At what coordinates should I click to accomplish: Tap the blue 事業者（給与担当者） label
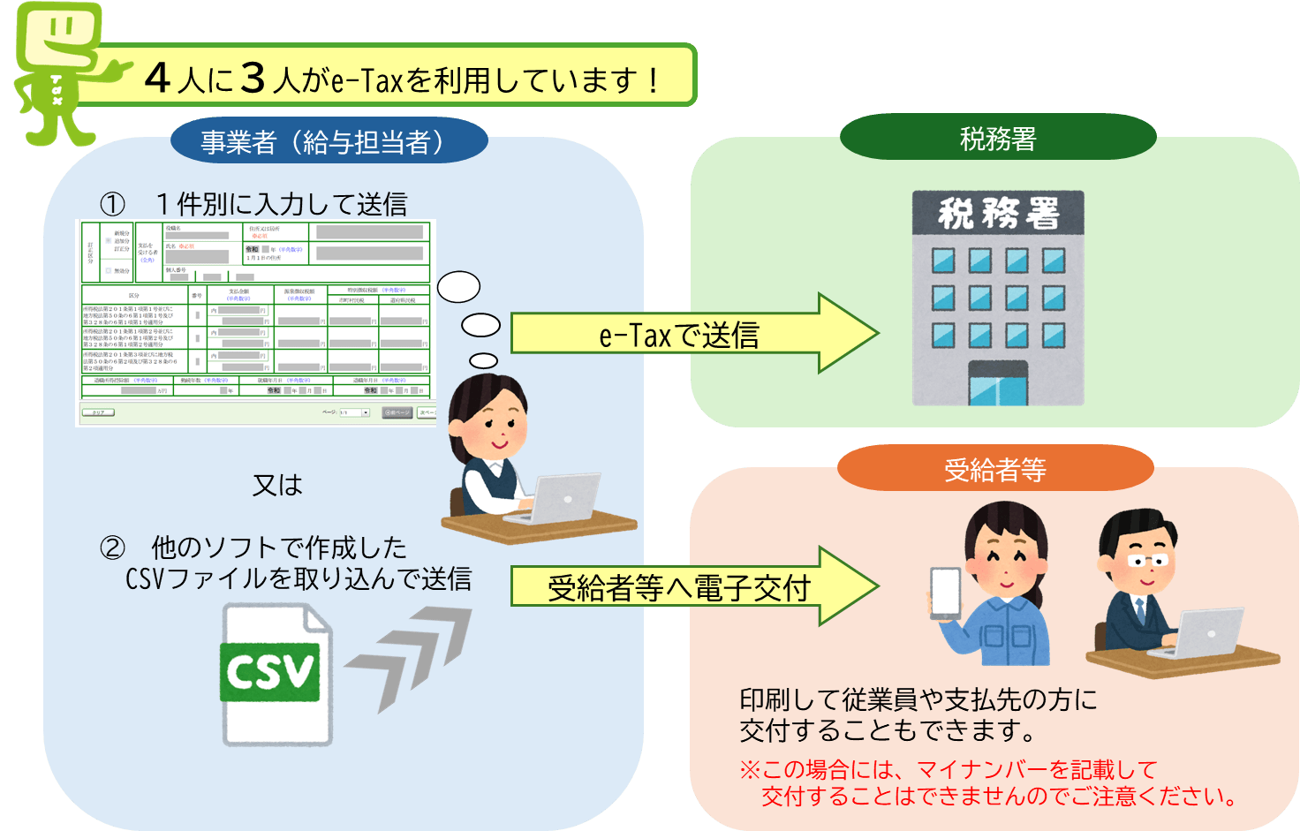tap(329, 141)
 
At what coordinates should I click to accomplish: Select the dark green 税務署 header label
tap(998, 139)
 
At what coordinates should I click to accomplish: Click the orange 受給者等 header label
tap(995, 469)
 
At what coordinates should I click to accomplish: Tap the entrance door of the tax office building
tap(998, 385)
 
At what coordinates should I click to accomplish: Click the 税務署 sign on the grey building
tap(998, 213)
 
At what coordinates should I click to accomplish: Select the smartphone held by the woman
tap(945, 592)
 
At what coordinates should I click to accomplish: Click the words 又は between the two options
tap(277, 485)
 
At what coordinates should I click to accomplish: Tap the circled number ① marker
tap(112, 205)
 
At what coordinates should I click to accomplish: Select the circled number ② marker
tap(112, 548)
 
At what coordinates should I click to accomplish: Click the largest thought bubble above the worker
tap(458, 287)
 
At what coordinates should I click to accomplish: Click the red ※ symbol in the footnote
tap(750, 770)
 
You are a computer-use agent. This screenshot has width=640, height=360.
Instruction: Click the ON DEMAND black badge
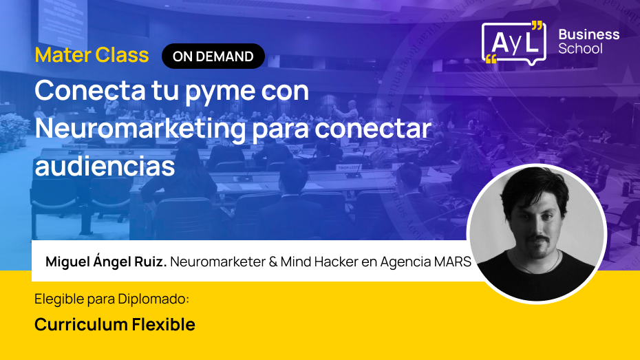click(213, 56)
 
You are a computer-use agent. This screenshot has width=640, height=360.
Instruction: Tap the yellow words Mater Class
click(92, 55)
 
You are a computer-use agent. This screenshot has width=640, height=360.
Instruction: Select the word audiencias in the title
click(105, 166)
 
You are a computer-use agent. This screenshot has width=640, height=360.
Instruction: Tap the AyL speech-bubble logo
click(513, 43)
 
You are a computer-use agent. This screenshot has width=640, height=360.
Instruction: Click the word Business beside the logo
click(588, 34)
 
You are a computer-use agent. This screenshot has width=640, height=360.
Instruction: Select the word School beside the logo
click(580, 49)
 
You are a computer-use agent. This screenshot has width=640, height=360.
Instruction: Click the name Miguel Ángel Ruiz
click(106, 262)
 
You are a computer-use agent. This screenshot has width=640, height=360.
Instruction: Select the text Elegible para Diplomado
click(111, 299)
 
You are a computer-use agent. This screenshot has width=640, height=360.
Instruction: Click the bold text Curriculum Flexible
click(115, 324)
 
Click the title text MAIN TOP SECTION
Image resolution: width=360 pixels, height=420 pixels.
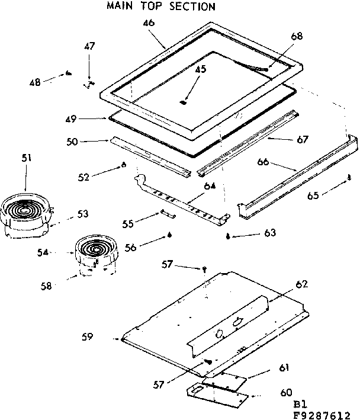coord(152,7)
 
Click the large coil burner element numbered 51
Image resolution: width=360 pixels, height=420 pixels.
coord(25,210)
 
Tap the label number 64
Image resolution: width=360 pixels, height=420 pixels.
coord(209,187)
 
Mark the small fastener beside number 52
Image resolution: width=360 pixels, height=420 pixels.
coord(123,165)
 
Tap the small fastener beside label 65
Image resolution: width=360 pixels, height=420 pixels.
coord(349,177)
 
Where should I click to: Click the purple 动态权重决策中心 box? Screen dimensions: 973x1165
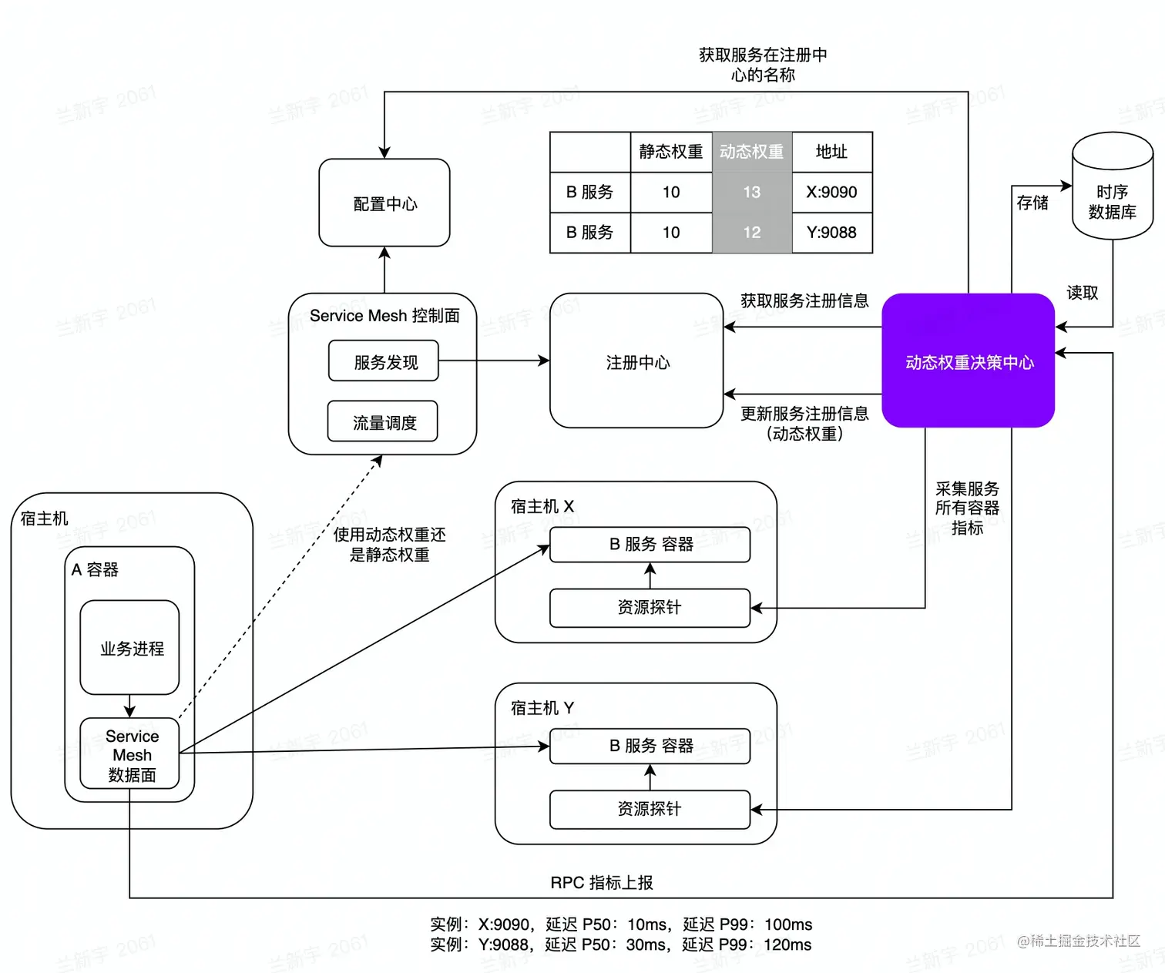[968, 361]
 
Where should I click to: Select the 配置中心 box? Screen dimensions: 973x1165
[384, 203]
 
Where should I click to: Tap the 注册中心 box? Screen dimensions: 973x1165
[636, 361]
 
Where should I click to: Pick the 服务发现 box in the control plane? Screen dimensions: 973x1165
[384, 361]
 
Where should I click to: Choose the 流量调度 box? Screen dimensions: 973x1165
[383, 422]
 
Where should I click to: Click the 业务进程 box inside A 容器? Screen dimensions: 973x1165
[130, 648]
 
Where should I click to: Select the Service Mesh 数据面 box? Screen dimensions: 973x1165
[130, 754]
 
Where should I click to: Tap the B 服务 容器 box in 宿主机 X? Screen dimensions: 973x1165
[650, 544]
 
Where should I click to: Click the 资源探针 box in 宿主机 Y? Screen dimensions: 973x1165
[650, 809]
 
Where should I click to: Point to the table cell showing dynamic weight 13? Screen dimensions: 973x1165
[751, 192]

........

*THE REQUEST*:
Reproduce the records word for word, everything from the line containing "above the worker" down to the line containing "coord(123,165)", leaving out the pictures.

*ANSWER TO THE TASK*:
At what coordinates should I click to accomplish: Click the largest thought bubble above the worker
tap(458, 287)
 
At what coordinates should I click to accomplish: Click the red ※ symbol in the footnote
tap(750, 770)
 
You are a computer-use agent. This screenshot has width=640, height=360.
Instruction: Click the ON DEMAND black badge
click(213, 56)
 
You are a computer-use agent. This screenshot has width=640, height=360.
Instruction: Tap the yellow words Mater Class
click(92, 55)
 
You are a computer-use agent. This screenshot has width=640, height=360.
Instruction: Select the word audiencias in the title
click(105, 166)
 
You are a computer-use agent. This screenshot has width=640, height=360.
Instruction: Tap the AyL speech-bubble logo
click(513, 43)
 
You are a computer-use agent. This screenshot has width=640, height=360.
Instruction: Click the word Business beside the logo
click(588, 34)
 
You are a computer-use agent. This screenshot has width=640, height=360.
Instruction: Select the word School beside the logo
click(580, 49)
 
You are a computer-use agent. This screenshot has width=640, height=360.
Instruction: Click the name Miguel Ángel Ruiz
click(106, 262)
 
You are a computer-use agent. This screenshot has width=640, height=360.
Instruction: Select the text Elegible para Diplomado
click(111, 299)
 
You are a computer-use agent. This screenshot has width=640, height=360.
Instruction: Click the bold text Curriculum Flexible
click(115, 324)
 
Click the title text MAIN TOP SECTION
Image resolution: width=360 pixels, height=420 pixels.
coord(152,7)
 
Click the large coil burner element numbered 51
Image resolution: width=360 pixels, height=420 pixels.
coord(25,210)
 
Tap the label number 64
Image resolution: width=360 pixels, height=420 pixels.
coord(209,187)
 
Mark the small fastener beside number 52
Image resolution: width=360 pixels, height=420 pixels.
coord(123,165)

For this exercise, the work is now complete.